Cuba es un pañuelo, dicen muchos, casi todo el mundo se conoce. En cada barrio se sabe quién es delincuente, quién se roba hasta la risa, y a veces duele ver cómo a un vecino se le pierde una moto, sus animales que con tanto sacrificio ha criado, parte de la cosecha, equipos de diversos tipos.
Y, por otro lado, está aquel que no roba, pero daña también a la sociedad o a su entorno más cercano con su actitud, porque no trabaja, porque revende a sobreprecio productos básicos, porque pone a su hijo a vender en la calle, porque abusa y especula en detrimento de los demás.
Esa Cuba no es la que queremos. No queremos un país en el que a su gente no le importe el dolor ajeno; en el que se quiera ganar a costa del sudor del otro. No queremos tampoco una nación que se olvide de castigar o lo haga con paños tibios a quien perjudica y lacera la estabilidad de los demás.
Estos son tiempos duros, difíciles, una carrera de resistencia que pone en jaque a las familias cubanas. Entre limitaciones y apagones, no es justo que se tenga que lidiar, también, con la amenaza que representa la delincuencia, el delito, las malas prácticas, la chabacanería…
Es cierto que las crisis muchas veces conllevan a ello, pero es preciso el diseño de estrategias que garanticen un entorno más seguro para todos, desde lo comunitario. Y es urgente, del mismo modo, que juegue su papel la familia, esa primera escuela que se erige en cada hogar, y aquellas organizaciones que fueron creadas para garantizar la defensa de la Patria.
Si bien es cierto que las ferias de empleo han sido una iniciativa coherente para quienes no estudian ni trabajan, quizás sea el momento de pensar en otras alternativas igual de viables, pero apegadas a las características de cada lugar y a su gente, de manera que se promueva la participación.

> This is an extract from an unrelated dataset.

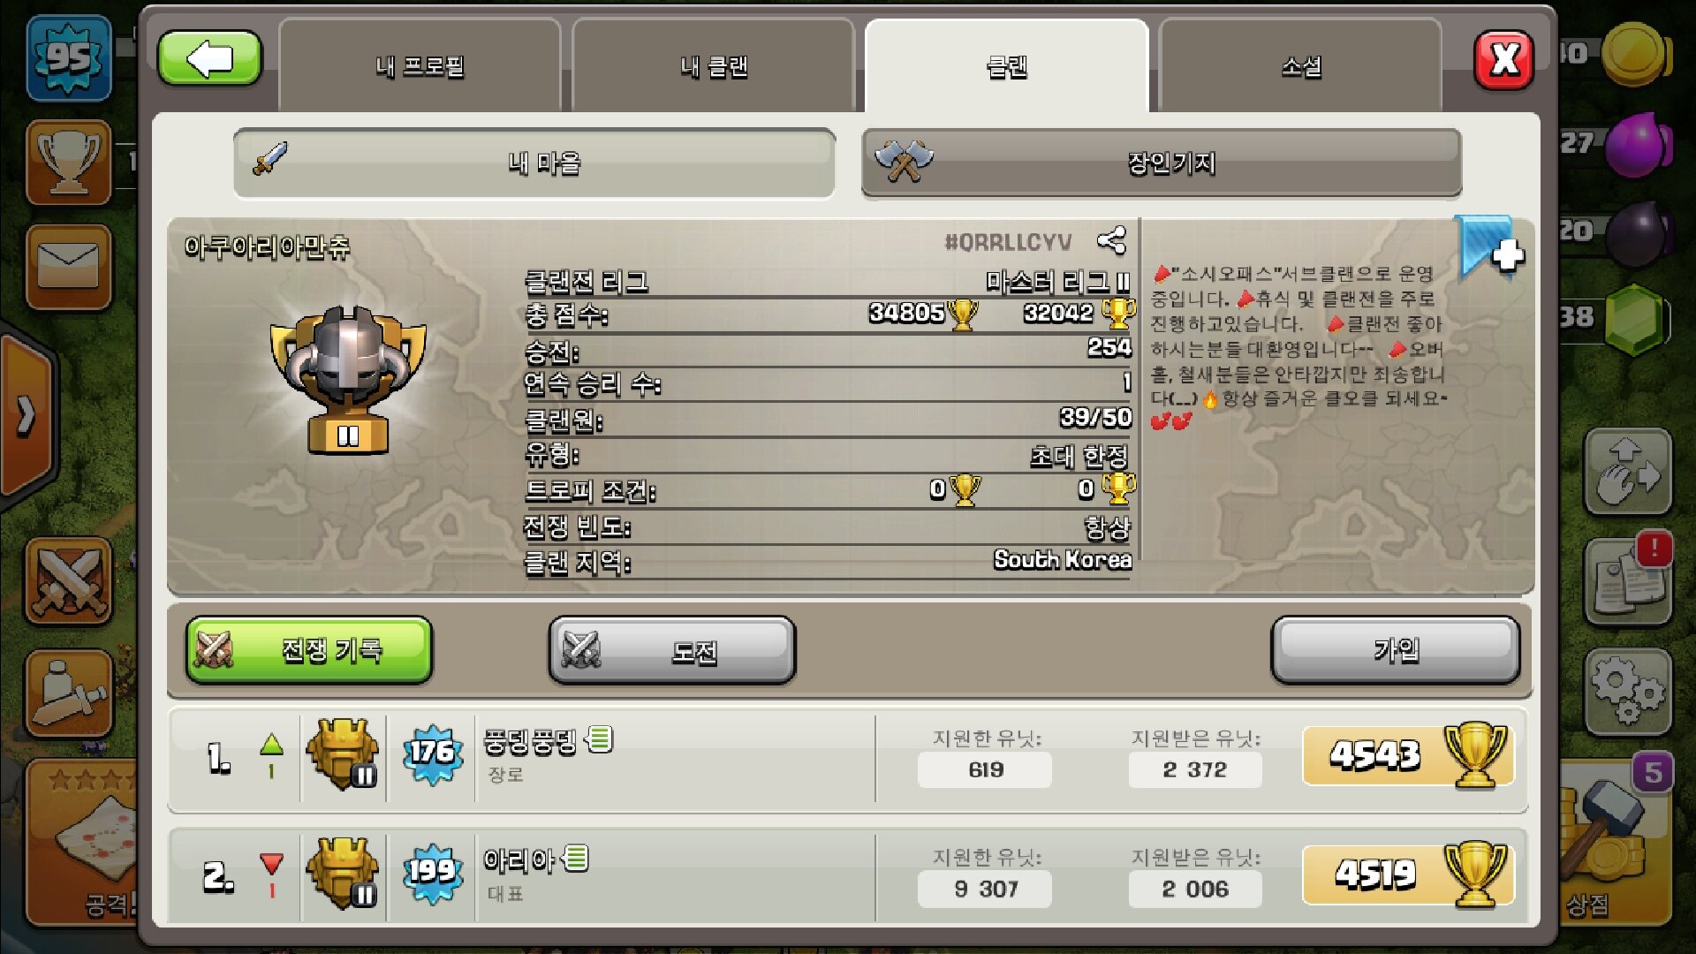This screenshot has width=1696, height=954.
Task: Open 풍뎅풍뎅 player info icon
Action: [600, 739]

Cuba ha invertido en programas educativos y de capacitación laboral, pero es preciso crear entornos laborales atractivos para quienes se gradúen, y, sobre todo, es esencial, a juicio propio, identificar y tratar las causas de las cuales parte el incremento del delito, entre las que se identifican, a todas luces, la pobreza y rasgos notables de desigualdad social.

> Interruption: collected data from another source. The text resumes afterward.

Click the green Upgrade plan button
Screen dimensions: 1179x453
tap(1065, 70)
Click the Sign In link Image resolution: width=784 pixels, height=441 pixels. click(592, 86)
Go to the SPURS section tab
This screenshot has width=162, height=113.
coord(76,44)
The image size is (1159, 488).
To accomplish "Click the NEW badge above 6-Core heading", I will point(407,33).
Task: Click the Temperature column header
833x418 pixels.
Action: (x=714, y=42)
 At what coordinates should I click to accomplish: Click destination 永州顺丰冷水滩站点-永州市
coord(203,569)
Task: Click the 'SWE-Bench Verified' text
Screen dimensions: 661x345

Trabajar de conjunto con las autoridades e instituciones es vital también, sin perder jamás de vista el encargo social de los órganos militares y judiciales del país. No obstante, recae en la prevención el peso mayor, esa que evita que vaya a la cárcel un joven lleno de oportunidades o que pierda sus animales el campesino.
Cuba no puede ser jamás el país de la indolencia, del desacato, del sálvese quien pueda, de la tolerancia a lo mal hecho. Ninguna crisis, como la que vivimos en la actualidad, debería quitarnos la tranquilidad de toda la vida. Es suficiente con las preocupaciones económicas como para tener, además, que dormir con un ojo cerrado y el otro abierto.